Dataset entries:
----------
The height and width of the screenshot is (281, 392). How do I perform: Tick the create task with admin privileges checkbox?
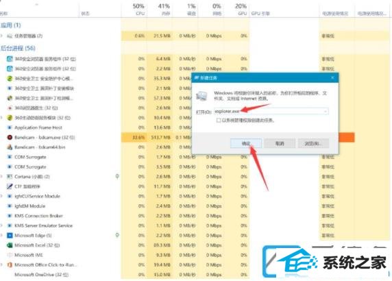pos(218,121)
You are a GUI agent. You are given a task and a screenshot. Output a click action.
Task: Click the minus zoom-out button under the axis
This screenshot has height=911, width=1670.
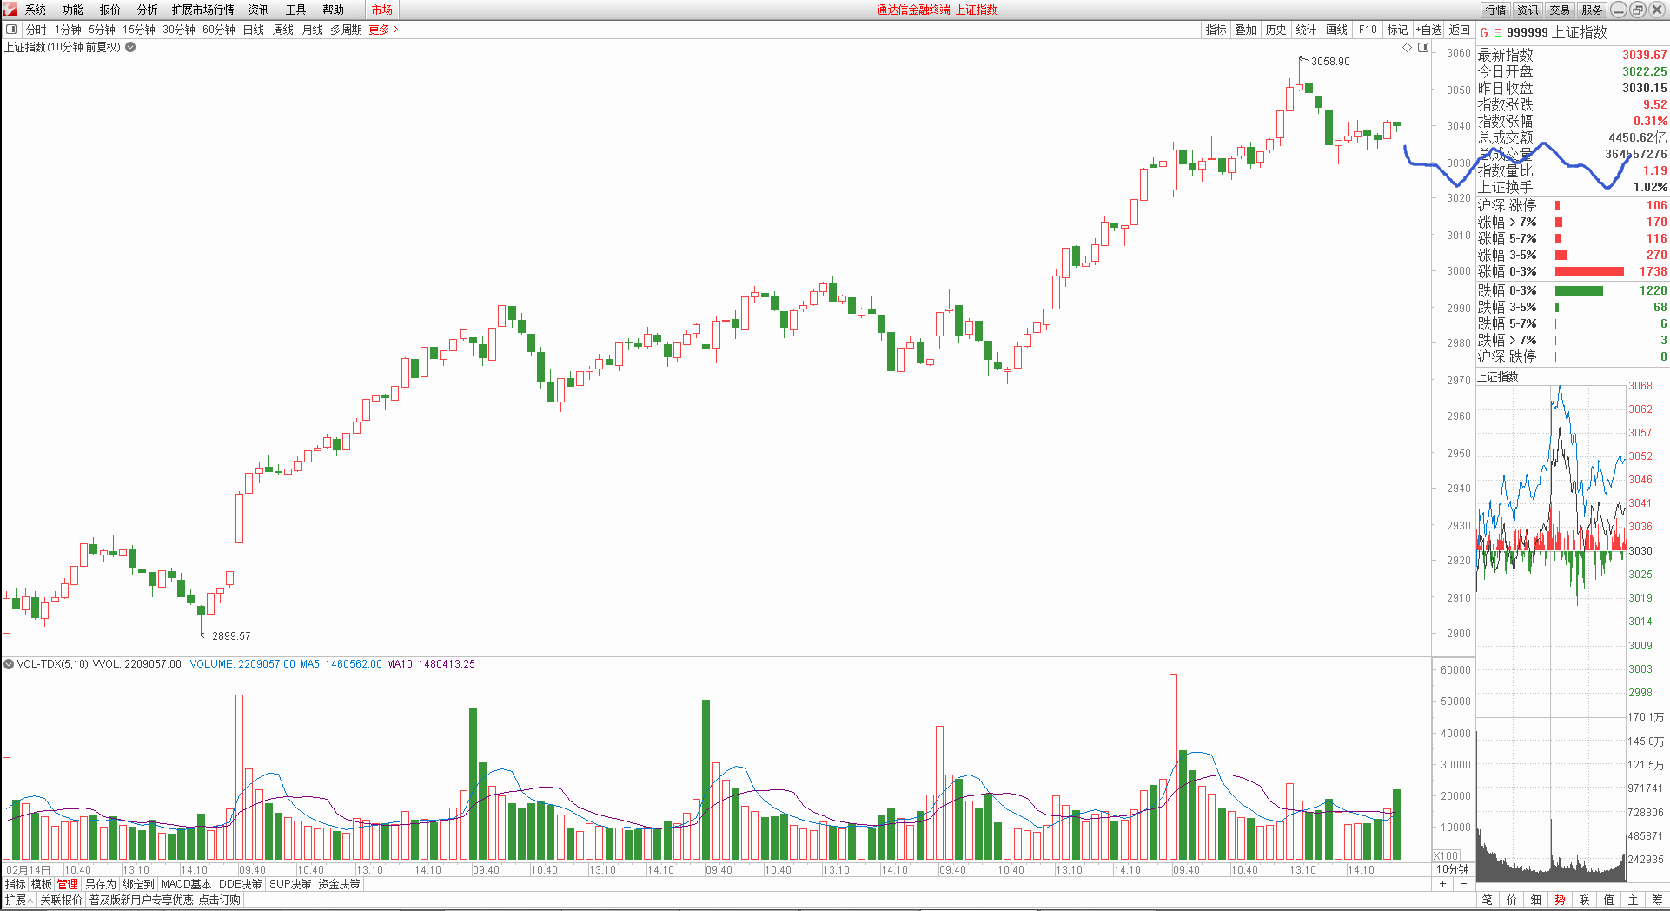pos(1464,884)
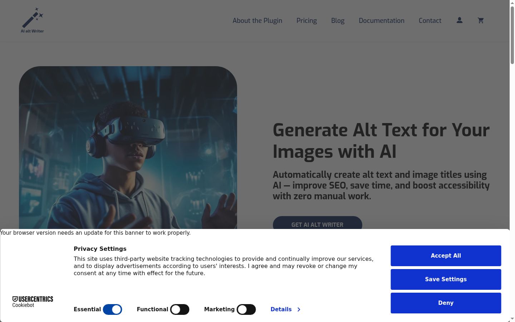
----------
Reproduce only the lines of the records from the start up to and including the line that holds "Task: Click the"; do not carry over any picture.

The height and width of the screenshot is (281, 392). How do I perform: Tick the create task with admin privileges checkbox?
pos(218,121)
You are a GUI agent. You are given a task and a screenshot. Output a click action.
Task: Click the minus zoom-out button under the axis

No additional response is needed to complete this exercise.